First - pretty much all standmounts in the price range don't exactly have bass or play loud - so it's not like they possess any trump cards. Virtually all of the sub $2k floorstanders have serious box issues that mar the sound. I can even go with you on the punch above their price class as floorstanding boxes in the $4k range still have box problems and most standmounts like the N805 still don't have bass or dynamics to speak of.
Although I did note that I had the 1.7 ranked in my top 3-5 earlier I believe in the price range. The question though is to myself - what are the others in the price range - and I can't declare them as necessarily better. Better in parts worse in parts.
I would be intrigued to try some single drivers.
Being driven by a SE tube amp is a must - if it can't the result simply isn't going to be the best music reproduction. Garbage in garbage out - fortunately magnepan sounded better with a SET than they've ever sounded - so that's actually a plus because now it can take advanatage of quality front end amplifiers (ie; SE tube amps).
Yeah, that's the thing. I understand that the box is the most expensive component in a dynamic speaker. So panels are going to have a price/performance advantage for those who value the kind of naturalism they offer.
There's something seductive to the sound of single driver speakers, but for me, the sacrifices are too extreme. I feel much the same about SET amps. Since everything has flaws, I prefer a balanced approach that suits my own purposes -- accurate reproduction of acoustical music first, but I also want to be able to listen to rock and use my speakers for home theater.
But again, I think this has to be an individual decision. And I think, actually, that the heart has to be involved. Buying a componet for other reasons is I suspect a recipe for dissatisfaction. Really, when all is said and done, component selection isn't a very cerebral thing for me -- they either sound real to me, or they don't.
Here's a thread that Wendell Diller at Magnepan sent on to me.
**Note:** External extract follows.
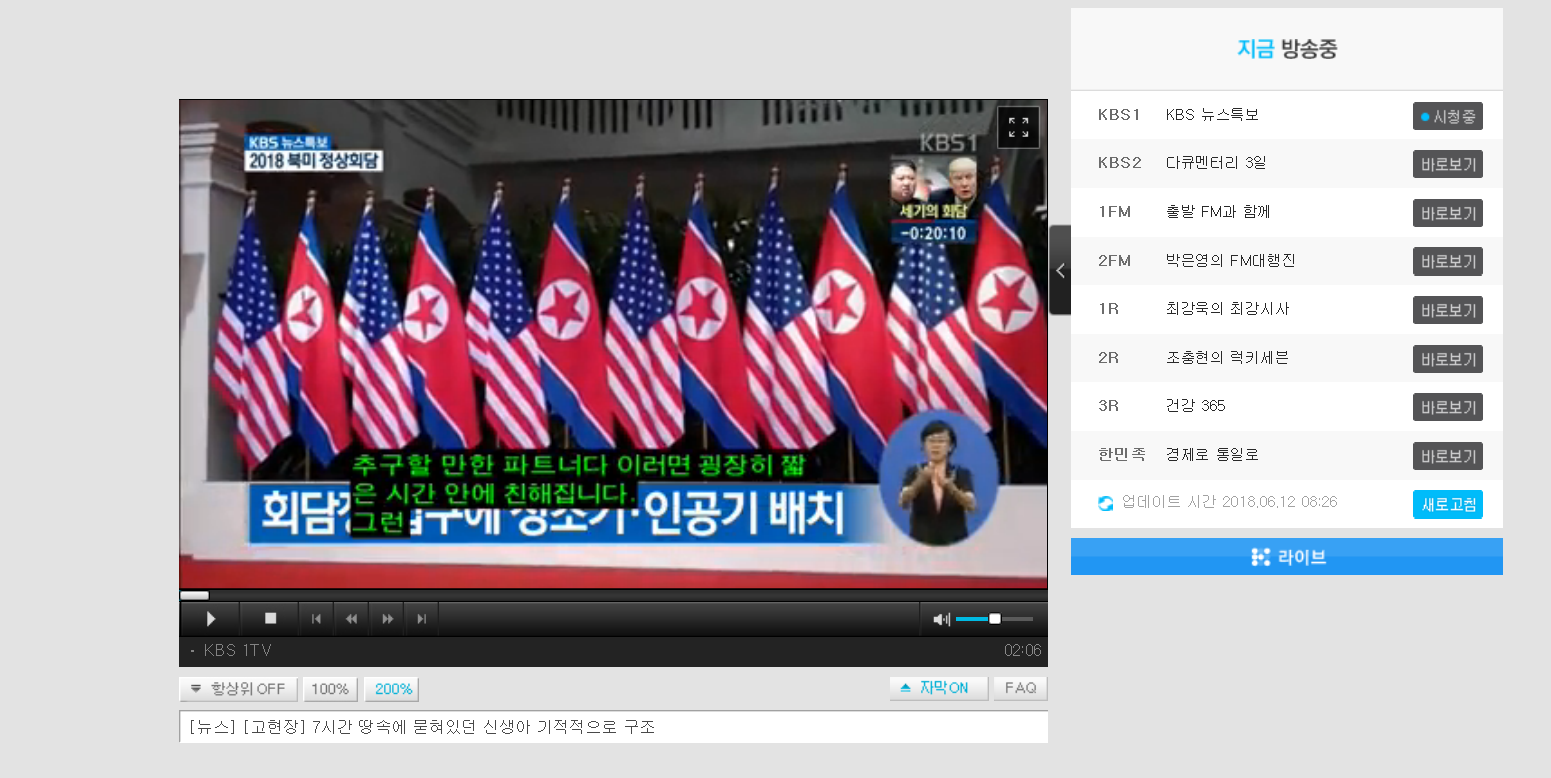Select the 시청중 indicator for KBS1

coord(1447,115)
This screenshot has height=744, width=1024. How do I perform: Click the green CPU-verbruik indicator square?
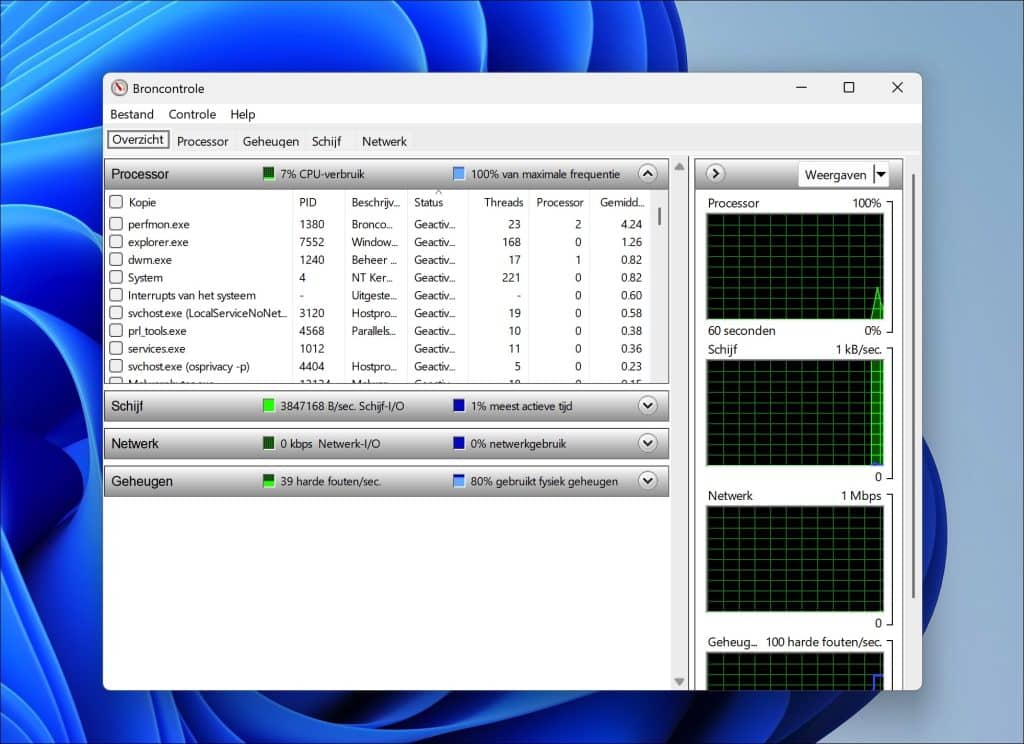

Needless to say, threads like this warm the heart of a marketing director! But I think we've all enjoyed that kind of reaction to a component, and that, to me, is the important thing -- that whatever we end up with yields this kind of delight.
...Lady Gaga - StarStruck at relatively high DBs to pound.
LOUD
There are plenty of horns that do that. Drive 'em with a Crown or QSC. Easy and cheap to do.
but if you can't understand that a big high quality dynamic speaker "sounds better" than a Totem model one or MMG then I can't help you.
Are we having the same conversation? Four inch woofers? Never heard a Totem before. Aren't they designed by the guy with big hair? Although I've heard quite a few Magnepans, the MMG is not on the list. As for achieving high SPLs and bass, I think you'll be in disagreement with Big Guy in ATL who runs two kilowatts and a pair of subs with his "Probably loudest MMG system out there". :)
110 db peaks
And I don't want to play everything at deafening levels to get any sense of weight.
Why play anything at deafening levels? At least if you care about your hearing!
Not a Gaga fan, but I do enjoy cranking Rihanna at mid 90s peaks. Love the first octave bass foundation. You'll never hear the poor guy playing the acoustic guitar when played "live"!